***** EXTRAIT DU TEXTE

Les Tunisiens sont souvent des enfants… Je le suis moi-même, à tel point que certains d'entre eux m'ont donné comme
surnom « Toujours Petit » et notamment Fethi, un ami de longue date.
Ce garçon adore s’amuser sur la plage près de la Médina d’Hammamet. Il joue au ballon, fait des châteaux de sable, mais c'est
sa barque qui lui donne toute sa joie et il partage sa vie avec elle. Il pêche avec elle, il se repose sur elle, il dort en elle, et surtout, il me parle d’elle.
Il me parle de ses rondeurs, de ses bleus, de ses jaunes et de ses rouges… Il en parle comme d’une maîtresse fardée et généreuse.
Et si moi je reste sur le sable pour prendre tout le soleil qu'il me manque, Fethi, lui, c'est encore sur sa barque qu'il le
reçoit.
Heureusement le soir, nous nous installons sur les nattes et les coussins du café Sidi Bou Hedid pour boire un thé à la menthe, se laisser envahir de l’odeur des chichas et de la voix d’Oum
Kalsoum qui chavire les cœurs de chacun.
Et là, c’est moi qui parle, qui parle, qui parle…
Je parle aussi de ma barque... de mon « embarquement » sinon pour Cythère, du moins pour la Tunisie.

**********
***** DONNÉES FOURNIES

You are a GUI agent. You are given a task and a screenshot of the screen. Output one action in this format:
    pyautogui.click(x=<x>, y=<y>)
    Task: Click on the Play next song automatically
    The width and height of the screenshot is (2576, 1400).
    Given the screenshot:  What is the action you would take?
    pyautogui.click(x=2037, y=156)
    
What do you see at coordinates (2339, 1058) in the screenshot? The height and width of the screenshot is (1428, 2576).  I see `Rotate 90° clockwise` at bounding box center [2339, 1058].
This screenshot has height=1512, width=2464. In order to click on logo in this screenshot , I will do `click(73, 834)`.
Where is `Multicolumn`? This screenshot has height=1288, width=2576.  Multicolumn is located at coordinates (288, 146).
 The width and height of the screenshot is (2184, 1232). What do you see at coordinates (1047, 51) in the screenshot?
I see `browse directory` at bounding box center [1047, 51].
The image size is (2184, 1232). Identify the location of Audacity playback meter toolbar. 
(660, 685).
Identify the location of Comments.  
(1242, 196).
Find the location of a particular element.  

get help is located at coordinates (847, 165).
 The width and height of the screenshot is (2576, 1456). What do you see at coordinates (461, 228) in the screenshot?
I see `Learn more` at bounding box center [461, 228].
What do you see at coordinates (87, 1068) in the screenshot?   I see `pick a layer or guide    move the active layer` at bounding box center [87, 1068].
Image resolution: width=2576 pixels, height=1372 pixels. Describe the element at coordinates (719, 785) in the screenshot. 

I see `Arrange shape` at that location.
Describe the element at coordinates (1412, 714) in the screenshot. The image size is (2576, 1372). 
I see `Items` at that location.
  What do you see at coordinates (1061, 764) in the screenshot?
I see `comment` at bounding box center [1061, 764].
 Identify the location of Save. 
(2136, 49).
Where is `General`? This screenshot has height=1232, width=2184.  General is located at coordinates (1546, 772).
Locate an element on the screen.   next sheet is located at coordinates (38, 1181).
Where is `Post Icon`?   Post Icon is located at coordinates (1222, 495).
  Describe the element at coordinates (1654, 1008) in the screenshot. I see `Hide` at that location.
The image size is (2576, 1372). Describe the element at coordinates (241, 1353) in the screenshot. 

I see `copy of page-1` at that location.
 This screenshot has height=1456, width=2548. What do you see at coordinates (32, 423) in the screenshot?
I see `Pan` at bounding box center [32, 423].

**********

QUESTIONS SUR L'EXTRAIT:
1. Selon l'extrait, quel surnom certains Tunisiens ont-ils donné à la personne qui s'y exprime ?
2. Renvoyez sans modification le passage de l'extrait qui s'ouvre sur les mots contenant "Les Tunisiens sont" et se ferme sur "de longue date.".
Les données ci-dessus n'ont aucun rapport avec l'extrait.

RÉPONSES AUX EXERCICES:
1. « Toujours Petit »

2.
Les Tunisiens sont souvent des enfants… Je le suis moi-même, à tel point que certains d'entre eux m'ont donné comme
surnom « Toujours Petit » et notamment Fethi, un ami de longue date.